Most hills won't let any uphill travel before the hill opens in the morning if they're doing avalanche control.
At my hill the main lift is just up from the base, so a small crew of us hike up there on the big pow days to avoid the craziness of the base area, and they're cool with that.
I know that Revelstoke had to actively warn people this winter about hiking the mountain at night during full moons. Apparently they weren't really using their heads and skiing in areas where the winch cat was operating... that could have gotten messy.
Other places, like Whistler DO NOT allow any uphill travel in the morning. They only check lift tickets at the base lifts, so a way for poor ski bums to ski without paying is to hike up in the morning to the second set of lifts. If you are caught by staff while doing this they will kick you off. Some might be dicks and try to charge you with trespassing, others will maybe try to guilt you but let you keep on hiking 'cause they're cool like that.
Seeing as you're in Alberta and you are talking about terrain that likely sees avalanche control work, it is highly probable that the resort will not be okay with uphill travel outside of operating hours, and possibly still not be cool with it during operating hours.
The fact that it is on park land makes no difference. The resort has a lease in place to allow them to operate and if your presence is hindering their operations in any way, they have the right to tell you to get lost.

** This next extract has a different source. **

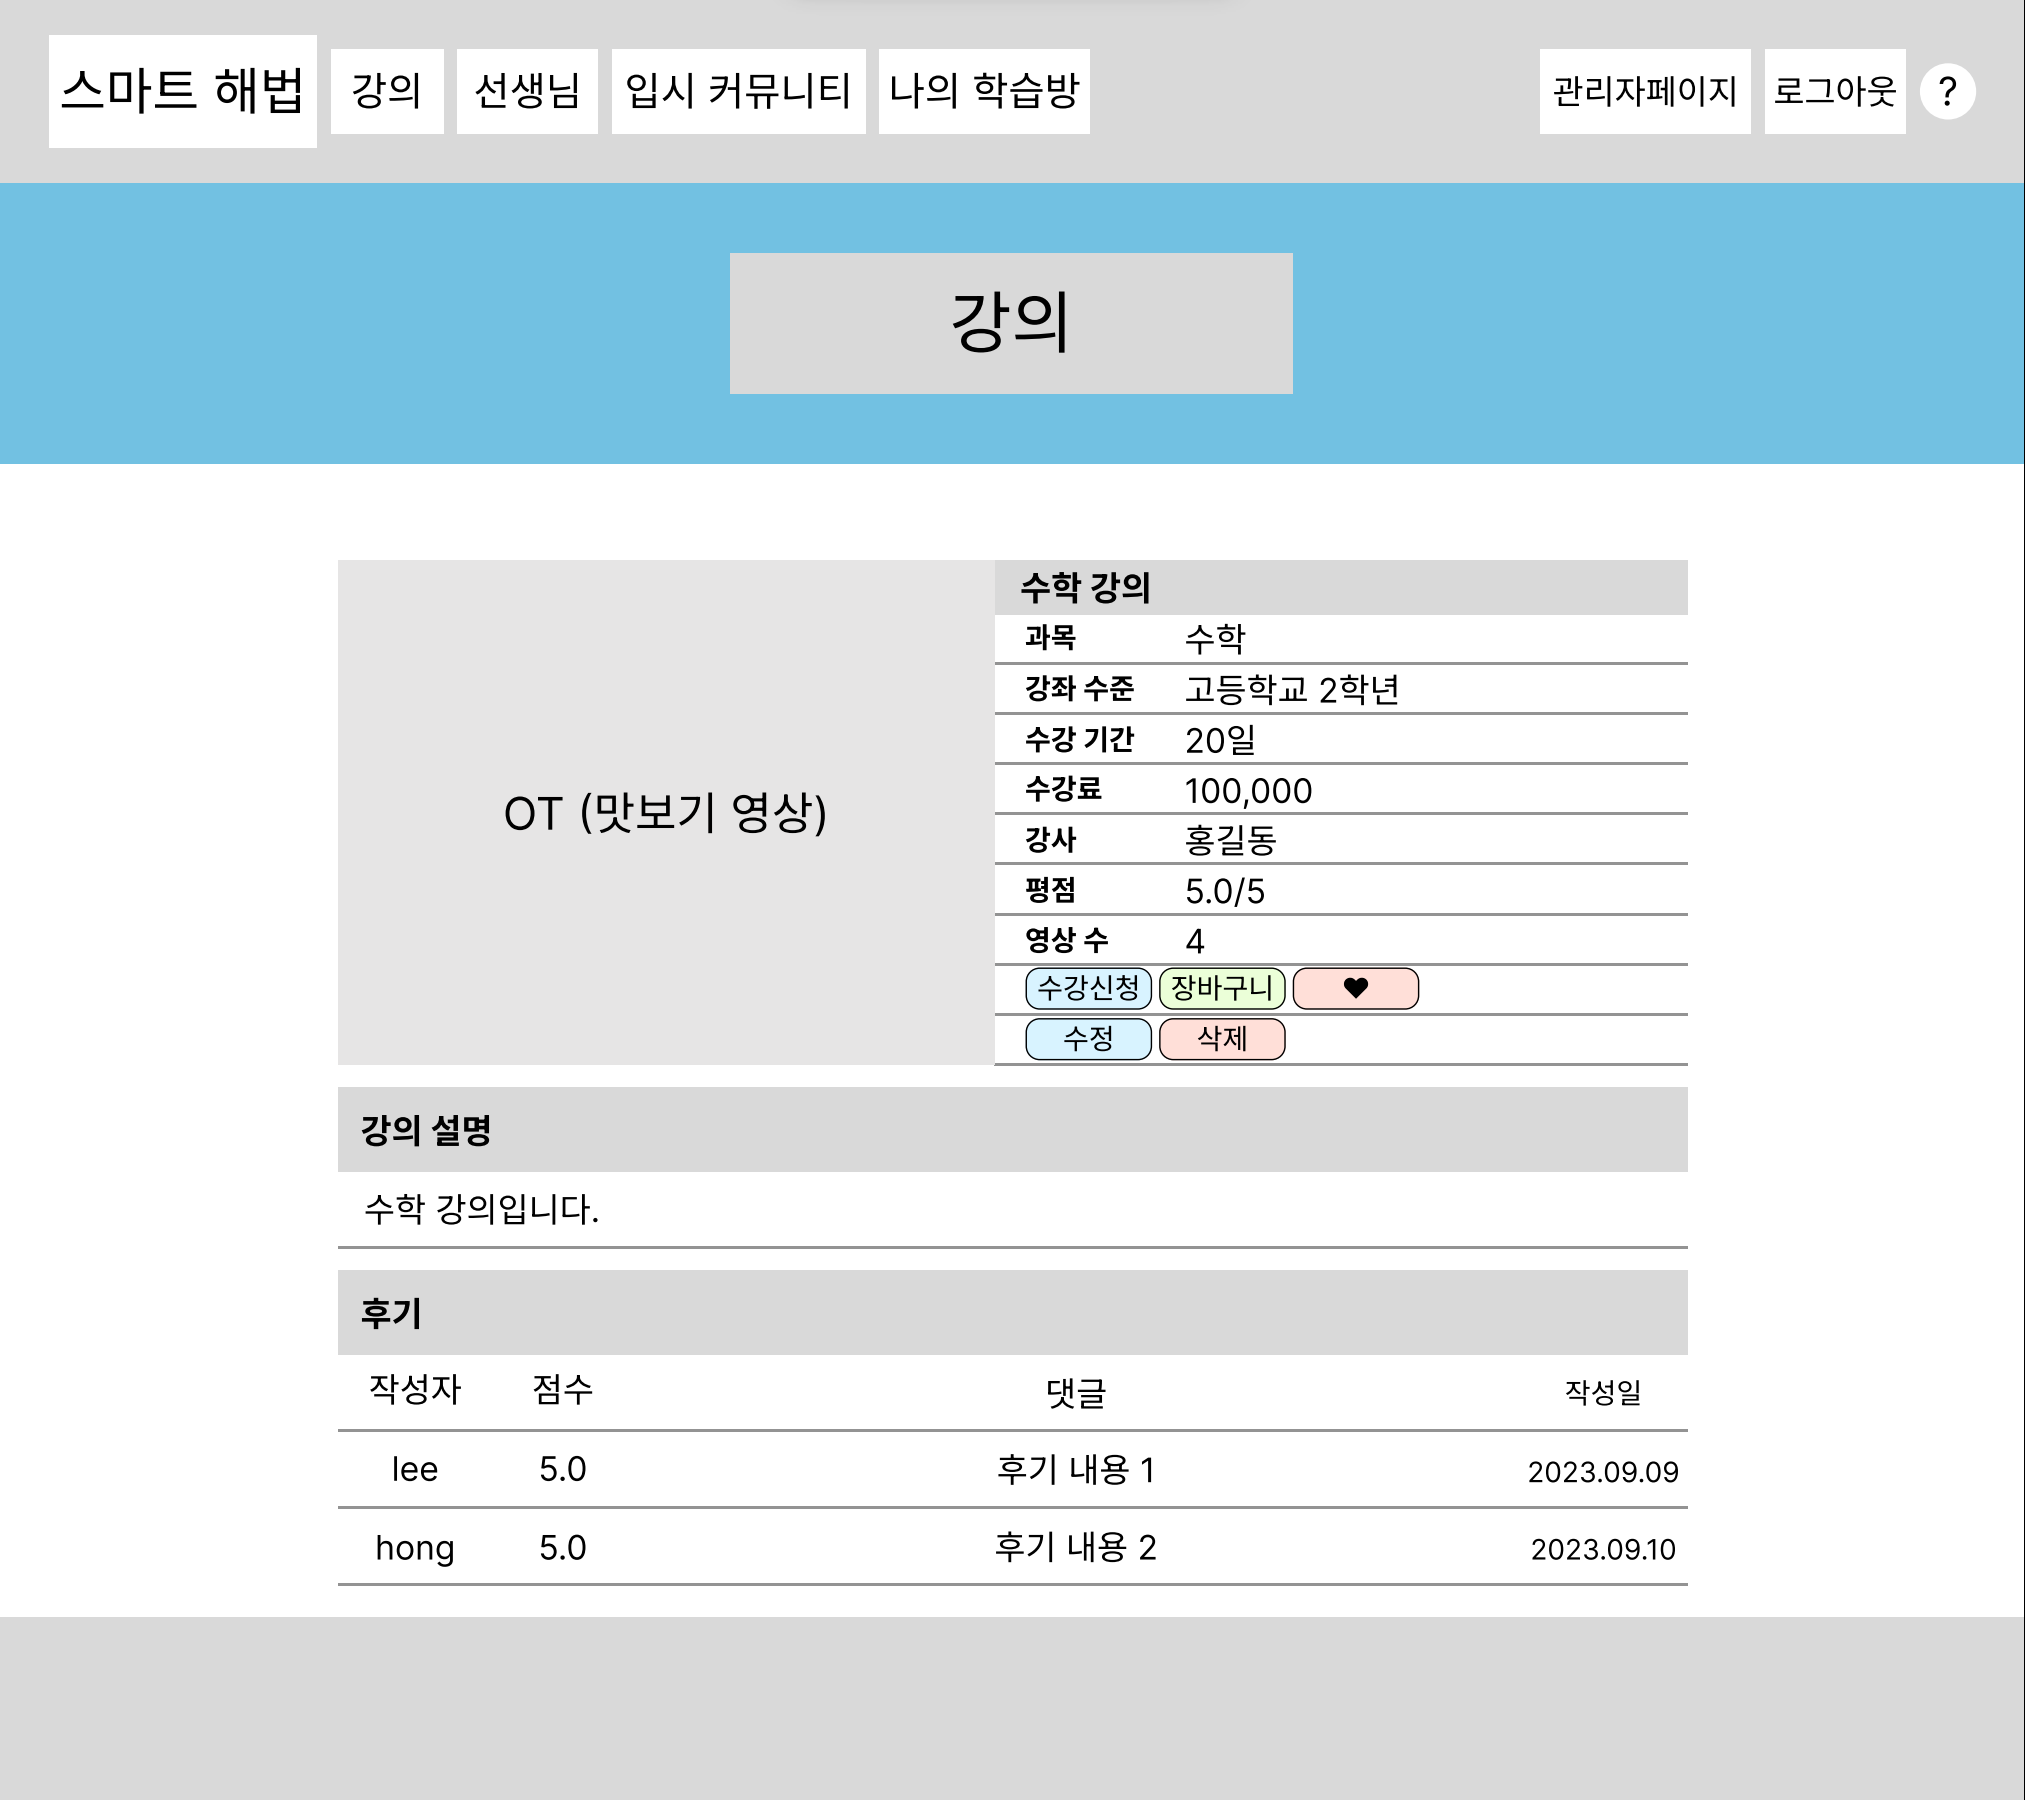Click the 작성일 column header

coord(1602,1391)
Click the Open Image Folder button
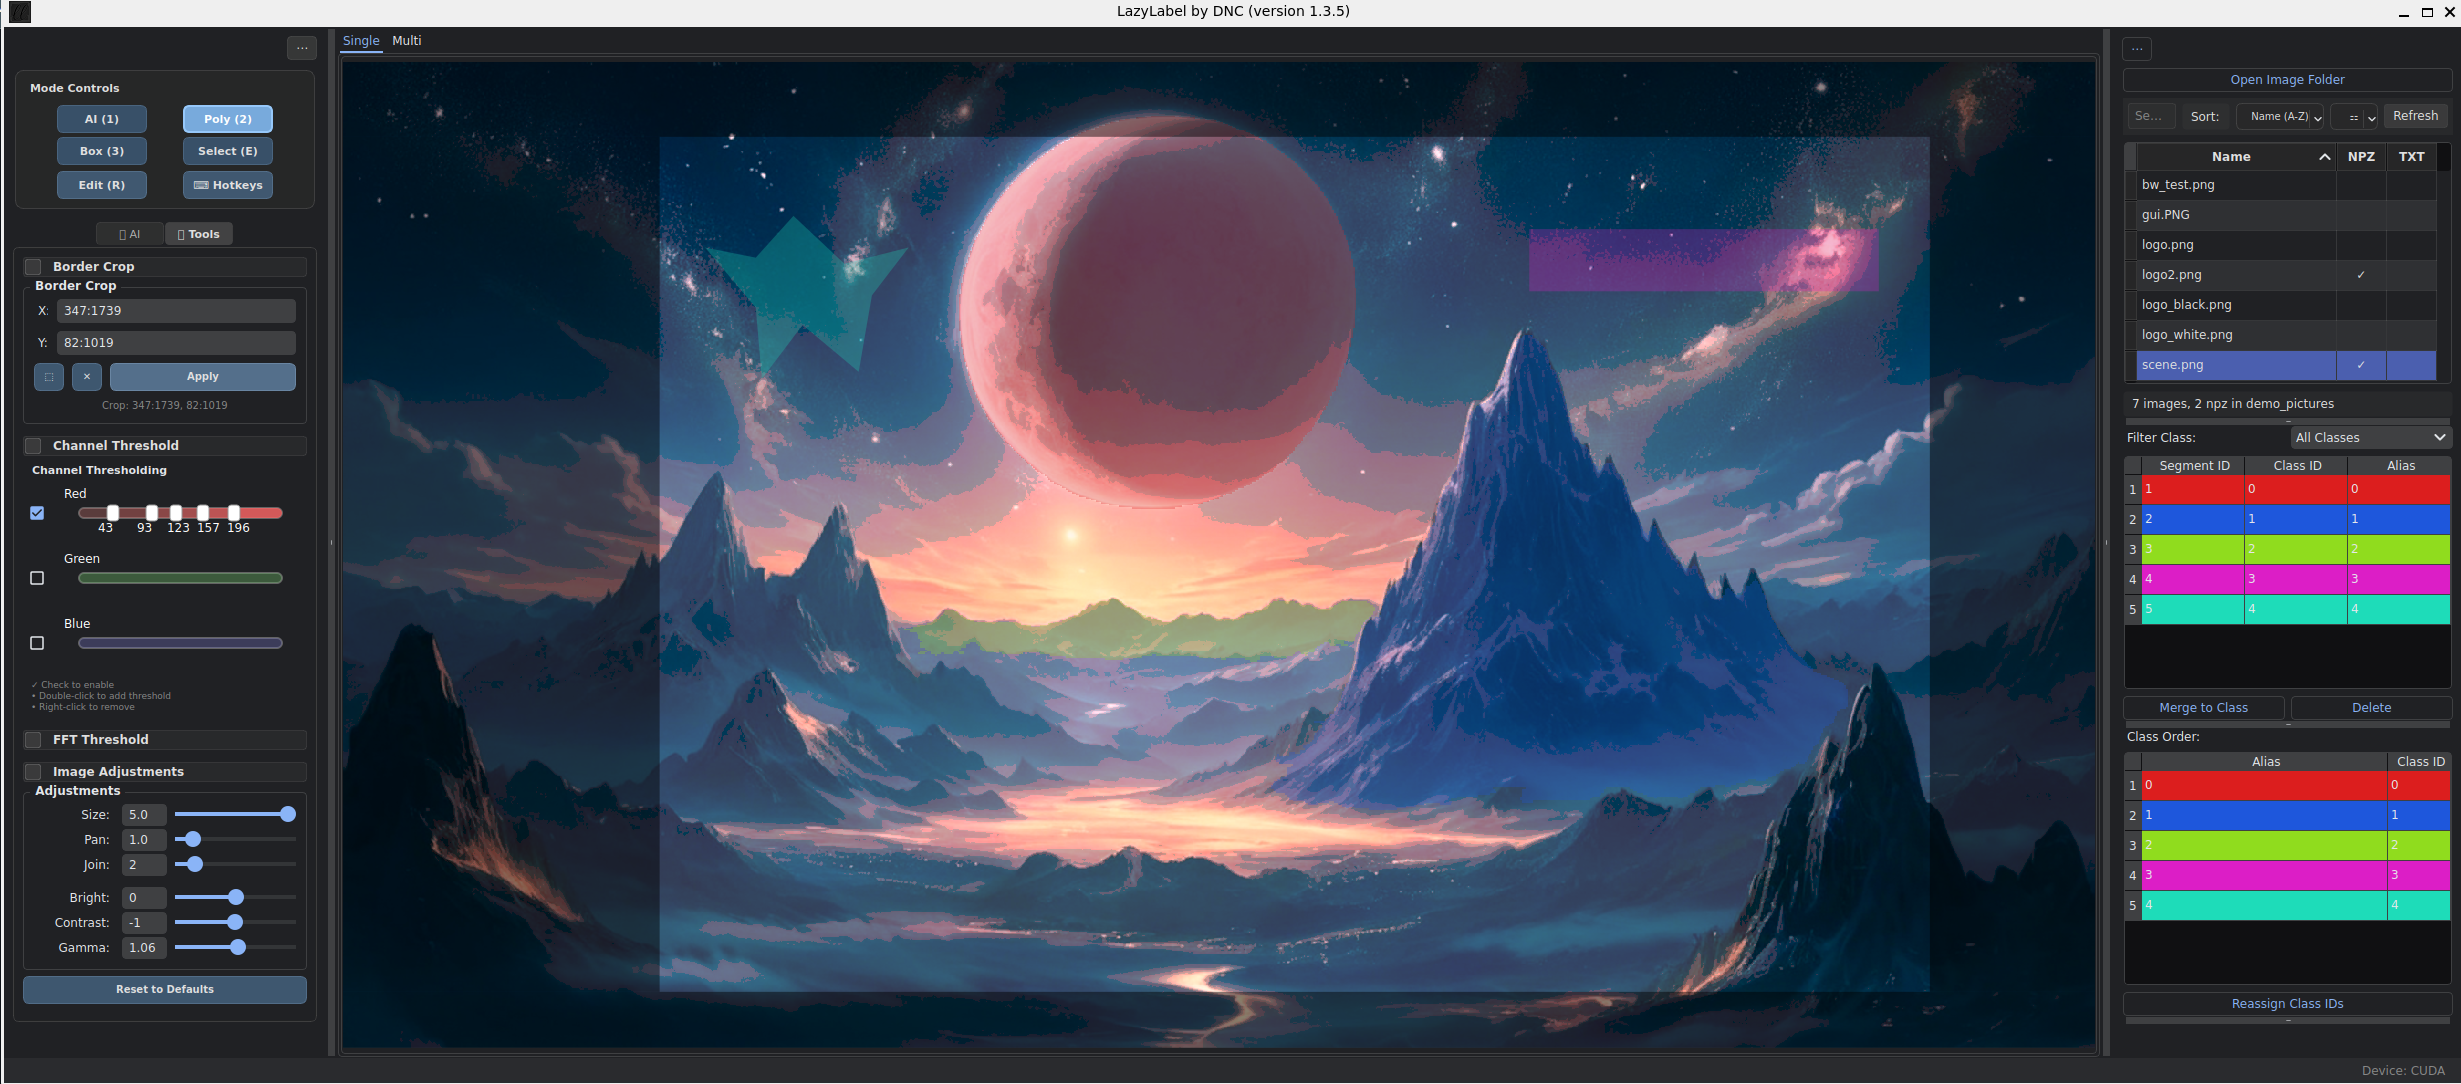 coord(2286,80)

That said, there are resorts that allow and even promote uphill travel, so check with the resort in mind. If they say no, respect their decision. Not knowing something is not allowed does not make it excusable.
At my home hill, they technically cannot prevent uphill travel because the ski hill is in a public park. You can hike all day if you don't want to buy a pass. But that's a rare situation, and this is Minnesota, anywhere where there is risk of an avalanche, or you are skiing on private property, you pretty much can't do that.
inb4 ns collecively shits their pants then rushes into a back alley to furiously masturbate into a dumpster. -PJS.
This is fucking stupid, no one cares you got your feelings hurt, go cut your wrists somewhere else. - Balto
Alright shunew first your your gonna stop bitching then go to your fucking room and start brainstorming ways to become less of a shunew cause you sound like the biggest fucking shunew iv ever met. - LevelFour
this type of situation is exactly why brighton got sued and put the PEEPS program in place... do whatever you want, but don't be dumb, don't get hurt, and if you do get hurt, don't be a dick and sue your local mountain
You can probably hike like the half pipe a little bit before they open or a rail near the bottom. I have hiked sunday river at night when i should just buy a night pass but instead hiked up and skied under the lights.
"Holy Dude Man""Simon you just did seven front flips"- TJ Schiller
Now being a park crew member at a certain 400 foot hill in Edmonton, I can tell you one thing. Don't do it. If you hike before there are any signs up there could be huge liability issues, even then, if you get hurt it's a huge waste of resources and patrol may not even come (depending on when you're there).
The truth behind this is not black & white, but more so shades of grey.
The lease allowing for operation on public forest land gives the ski area/resort operator the power to restrict access during times when ski area/resort operations are on-going. Operations can be defined as anything from avy control to grooming operations to other ops work that could be taking place such as an employee snowmobiling from point A to point B. It becomes even greyer when you begin talking about skinning/hiking on trails that have been maintained - trail cutting, snowmaking, grooming, etc. Additionally, the lease agreement gives the ski area/resort operator the power to close access for operational reasons as they see fit.
While many places have no problems allowing respectful and mindful users to travel uphill, they do not have to just because it is National, State or Provincial land. Their lease gives them the right to tell you to get lost if they deem that your presence hinders their operations.